Fragestellung: Die Studie, die sich im Schnittfeld von Professionssoziologie und interaktionistischer Beratungsforschung bewegt, richtet sich auf psychosoziale Beratungsangebote zu PND, die sich jenseits des Medizinsystems angesiedelt haben. Dieser Etablierungsprozess wurde aus einer biographieanalytischen Perspektive untersucht. Dabei wurden lebensgeschichtliche und soziohistorische Prozessmerkmale extrapoliert, die das Problembewusstsein der ersten Beraterinnen geschärft und sie zur Entwicklung modellhafter Handlungskonzepte motiviert haben. Der Hauptakzent der Arbeit liegt auf der Untersuchung des faktischen Beratungshandelns, wie es sich in den Fallschilderungen der befragten Expertinnen abbildet.

Methode: Die Studie basiert auf 18 biographisch-narrativen Interviews mit Beraterinnen.
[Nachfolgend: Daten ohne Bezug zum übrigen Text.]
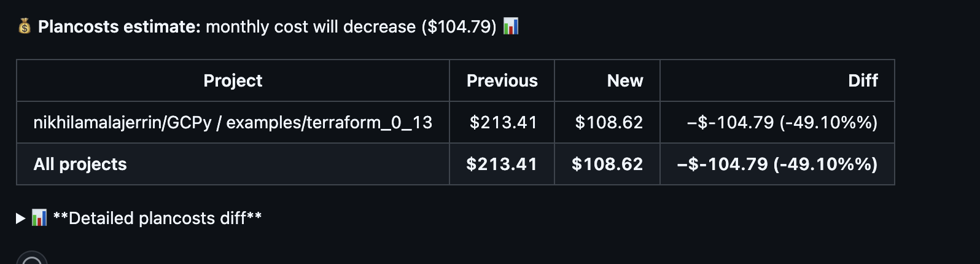Select the Diff column header
This screenshot has height=264, width=980.
(x=863, y=80)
Die Auswertung erfolgte nach der von Schütze entwickelten sequenziellen Textanalyse, die den Prinzipien der Grounded Theory (Strauss/Corbin) folgt.
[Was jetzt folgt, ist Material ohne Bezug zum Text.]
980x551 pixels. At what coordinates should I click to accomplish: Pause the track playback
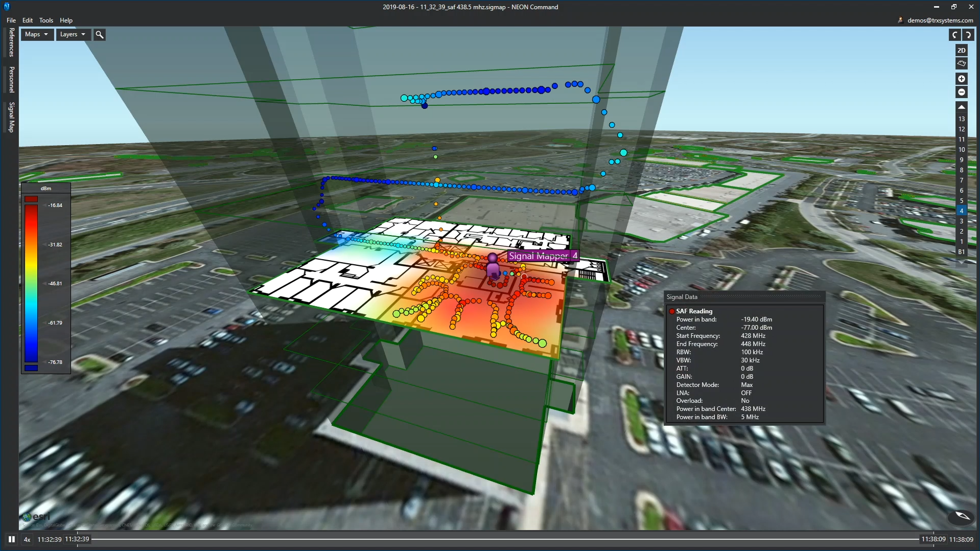[11, 539]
Ergebnisse: Es konnte gezeigt werden, dass und wie unterschiedliche professionelle Orientierungshaltungen, die sich in den Situationsdefinitionen und Handlungskonzepten der Beraterinnen niederschlagen, lebensgeschichtlich verankert sind. Hier wurde der Doppelcharakter biographischer Erfahrungen deutlich: Diese erscheinen gerade in der Aufbauphase des Berufsfeldes als bedeutsame Ressourcen für die Bewältigung der komplexen und dilemmatischen Anforderungen des Beratungshandelns zu PND. Sie begünstigen allerdings auch die Ausbildung „blinder Flecke“, die die Bearbeitung systematischer Handlungsprobleme erschweren können. Dies soll am Beispiel der Schwierigkeit gezeigt werden, das moralische Bewusstsein der Klientinnen zu fördern, ohne sie moralisch unter Druck zu setzen. Schlussfolgerung: Dass die Beratungsarbeit zu PND ein hohes Maß an Selbstreflexivität erfordert, sollte in Aus- und Weiterbildungskonzepten stärker berücksichtigt werden.